All this was of a nature to amuse a lad who had made the phallus the chief object of worship; who had banished Jupiter, dismissed Isis; who, over paths that were strewn with lilies, had himself, in the attributes of Bacchus, drawn by tigers; by lions as Mother of the Gods; again, by naked women, as Heliogabalus on his way to wed a vestal, and procure for the empire a child that should be wholly divine.
It amused Rome, too, and his prodigalities in the circus were such that Lampridus admits that the people were glad he was emperor. Neither Caligula nor Nero had been as lavish, and neither Caligula nor Nero as cruel. The atrocities he committed, if less vast than those of Caracalla’s, were more acute. Domitian even was surpassed in the tortures invented by a boy, so dainty that he never used the same garments, the same shoes, the same jewels, the same woman twice.
In spite of this, or perhaps precisely on that account, the usual conspirators were at work, and one day this little painted girl, who had prepared several devices for a unique and splendid suicide, was taken unawares and tossed in the latrinae.
In him the glow of the purple reached its apogee. Rome had been watching a crescendo that had mounted with the years. Its culmination was in that hermaphrodite. But the tension had been too great—something snapped; there was nothing left—a procession of colorless bandits merely, Thracians, Gauls, Pannonians, Dalmatians, Goths, women even, with Attila for a climax and the refurbishing of the world.

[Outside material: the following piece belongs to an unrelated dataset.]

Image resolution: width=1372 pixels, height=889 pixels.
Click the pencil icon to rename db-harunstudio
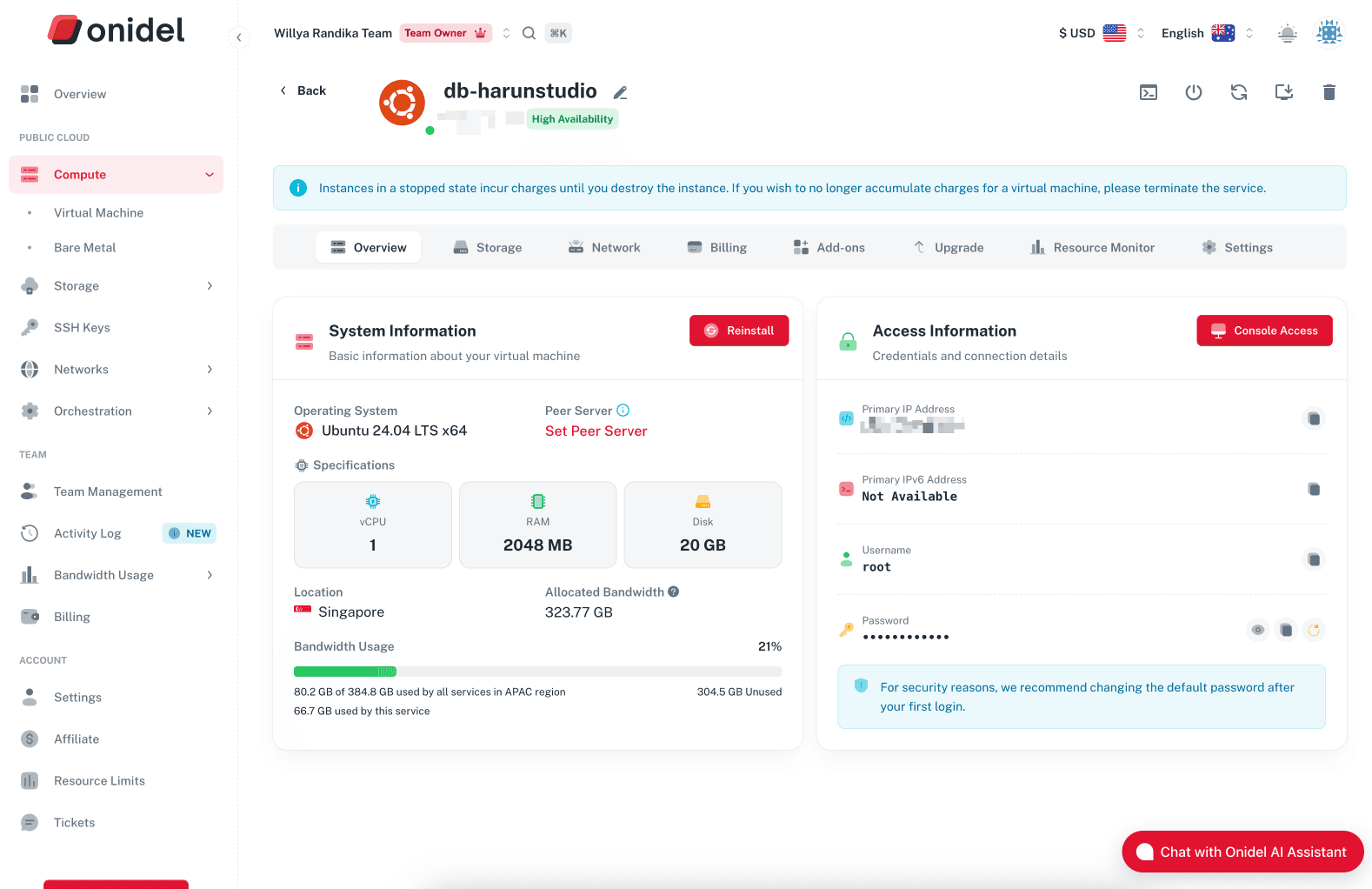(x=620, y=92)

Rome was still mistress, but she was growing very old. She had conquered step by step. When one nation had fallen, she garrotted another. To vanquish her, the earth had to produce not only new races, but new creeds. The parturitions, as we know, were successful. Already the blue, victorious eyes of Vandal and of Goth were peering down at Rome; already they had whispered together, and over the hydromel had drunk to her fall. The earth’s new children fell upon her, not one by one, but all at once, and presently the colossus tottered, startling the universe with the uproar of her agony; calling to gods that had vacated the skies; calling to Jupiter; calling to Isis; calling in vain. Where the thunderbolt had gleamed, a crucifix stood. On the shoulders of a prelate was the purple that had dazzled the world.